The ‘gold standard’ of treatment currently when we lose a single tooth is a dental implant. Technology today has allowed dentists and surgeons to place implants accurately and more reliably. Getting implants is the ideal way to replace a tooth, but it may not be an option for every patient. Below are a few dental implant alternatives.
Bridges are a great option for patients who don’t qualify for implants. A bridge is a common dental restoration that can replace one or more missing teeth by literally bridging the gap they left behind.
A fixed bridge is permanently cemented in and can only be removed by a dentist. It consists of false teeth called “pontics” in the middle and one or more anchoring crowns called “abutment” teeth on either side. The pontics fill in the gap while the abutment teeth are secured to the natural teeth adjacent to the gap, holding the bridge in place.
To connect the bridge to the neighboring natural teeth, the natural teeth must be shaved/filed down in order to provide space for the crowns to correctly align with opposing teeth and enough surface area to enable a strong bond/connection. The natural teeth must be relatively healthy for this to work. The biggest downside to this process is that it is irreversible. Once the natural teeth are modified, they cannot be used as regular teeth ever again.

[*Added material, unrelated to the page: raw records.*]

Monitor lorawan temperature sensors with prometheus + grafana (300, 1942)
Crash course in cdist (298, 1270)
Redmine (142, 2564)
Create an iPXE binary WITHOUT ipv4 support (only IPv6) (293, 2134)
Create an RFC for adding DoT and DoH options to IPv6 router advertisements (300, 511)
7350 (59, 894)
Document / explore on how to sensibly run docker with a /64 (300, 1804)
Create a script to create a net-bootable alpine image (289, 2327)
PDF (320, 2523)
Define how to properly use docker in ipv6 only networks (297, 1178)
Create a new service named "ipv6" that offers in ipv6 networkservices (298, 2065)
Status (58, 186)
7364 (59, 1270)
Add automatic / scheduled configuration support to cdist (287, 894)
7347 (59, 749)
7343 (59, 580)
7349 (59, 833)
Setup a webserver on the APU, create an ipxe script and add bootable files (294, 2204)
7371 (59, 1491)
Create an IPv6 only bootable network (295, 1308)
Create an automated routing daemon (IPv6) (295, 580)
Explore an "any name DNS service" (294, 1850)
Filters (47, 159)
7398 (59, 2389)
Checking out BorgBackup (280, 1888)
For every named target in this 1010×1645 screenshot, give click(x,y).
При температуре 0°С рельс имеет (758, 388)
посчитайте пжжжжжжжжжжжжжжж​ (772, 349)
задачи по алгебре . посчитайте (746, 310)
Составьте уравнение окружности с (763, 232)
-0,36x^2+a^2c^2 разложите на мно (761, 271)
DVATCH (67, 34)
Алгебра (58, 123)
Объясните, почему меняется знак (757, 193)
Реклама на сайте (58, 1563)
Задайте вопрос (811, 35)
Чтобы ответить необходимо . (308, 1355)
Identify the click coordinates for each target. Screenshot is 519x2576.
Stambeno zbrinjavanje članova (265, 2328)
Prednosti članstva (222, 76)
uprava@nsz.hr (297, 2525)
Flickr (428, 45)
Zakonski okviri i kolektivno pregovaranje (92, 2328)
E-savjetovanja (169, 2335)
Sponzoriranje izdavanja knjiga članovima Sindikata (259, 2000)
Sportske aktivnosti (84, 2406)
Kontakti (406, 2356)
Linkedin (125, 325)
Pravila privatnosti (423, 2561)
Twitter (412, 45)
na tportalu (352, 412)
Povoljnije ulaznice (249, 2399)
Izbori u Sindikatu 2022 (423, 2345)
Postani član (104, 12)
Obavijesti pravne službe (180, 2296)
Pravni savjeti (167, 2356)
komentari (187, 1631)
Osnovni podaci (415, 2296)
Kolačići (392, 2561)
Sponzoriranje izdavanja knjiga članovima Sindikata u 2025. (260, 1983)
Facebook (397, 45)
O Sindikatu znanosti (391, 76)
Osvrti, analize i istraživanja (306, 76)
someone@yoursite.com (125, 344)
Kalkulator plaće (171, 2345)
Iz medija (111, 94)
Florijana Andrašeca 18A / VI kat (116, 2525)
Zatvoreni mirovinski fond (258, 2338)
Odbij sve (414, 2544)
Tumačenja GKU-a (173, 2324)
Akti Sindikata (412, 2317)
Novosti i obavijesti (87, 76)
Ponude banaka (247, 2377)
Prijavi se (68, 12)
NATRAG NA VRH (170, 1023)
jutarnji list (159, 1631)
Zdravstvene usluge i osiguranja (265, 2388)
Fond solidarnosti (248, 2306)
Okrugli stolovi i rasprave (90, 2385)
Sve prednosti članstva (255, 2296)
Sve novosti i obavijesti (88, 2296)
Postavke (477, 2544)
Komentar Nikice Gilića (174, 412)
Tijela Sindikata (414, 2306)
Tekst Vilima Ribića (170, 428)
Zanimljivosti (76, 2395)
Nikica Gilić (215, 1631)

Bridges offer a very natural look. They can be used to improve the color and shape of the teeth being replaced or covered up. Modern porcelain is extremely sophisticated and a skilled dental technician can fabricate a bridge that will closely mimic the natural translucencies and multiple shades found in natural teeth.
A partial denture is a removable dental appliance that can be held in place by the adjacent teeth or with clasps that fit around existing teeth.
This option is a good dental implant alternative because it’s less invasive. There is no need for the adjacent teeth to be ground down, but it’s nowhere near as stable as implants, which may affect your ability to eat and speak. A partial denture is considerably less expensive, but it will not provide the same aesthetic results or functionality compared to an implant-supported tooth. Bone loss in the jaw can affect the stability of the partial denture and the adjacent teeth.
A well-designed partial denture could help improve your speech, and it’s often possible to add false teeth to this denture if you happen to lose more teeth. The technique to make and fit one is minimally invasive. If it includes clasps or a precision attachment then your dentist may need to adapt these teeth accordingly in order to ensure the clasps fit snugly or that a tooth can be crowned to fit the precision attachment.
A removable complete denture is supported by the gums, resting on the area that used to hold your natural teeth. It is a low-cost and non-invasive alternative to dental implant restoration, but dentures can often be uncomfortable and unstable.
They are usually large and bulky which can affect your ability to taste food properly, and your choice of foods will be more limited, as certain foods cannot be chewed properly with dentures.
A complete denture is a quick and cost-effective way to help increase self-confidence and to immediately improve appearance. It replaces teeth that may have been missing, worn down, or decayed, and a properly designed complete denture will provide the correct amount of support for the muscles in the cheeks and lips. This helps maintain facial structure, or if you have been missing teeth for many years, then it may improve your facial appearance.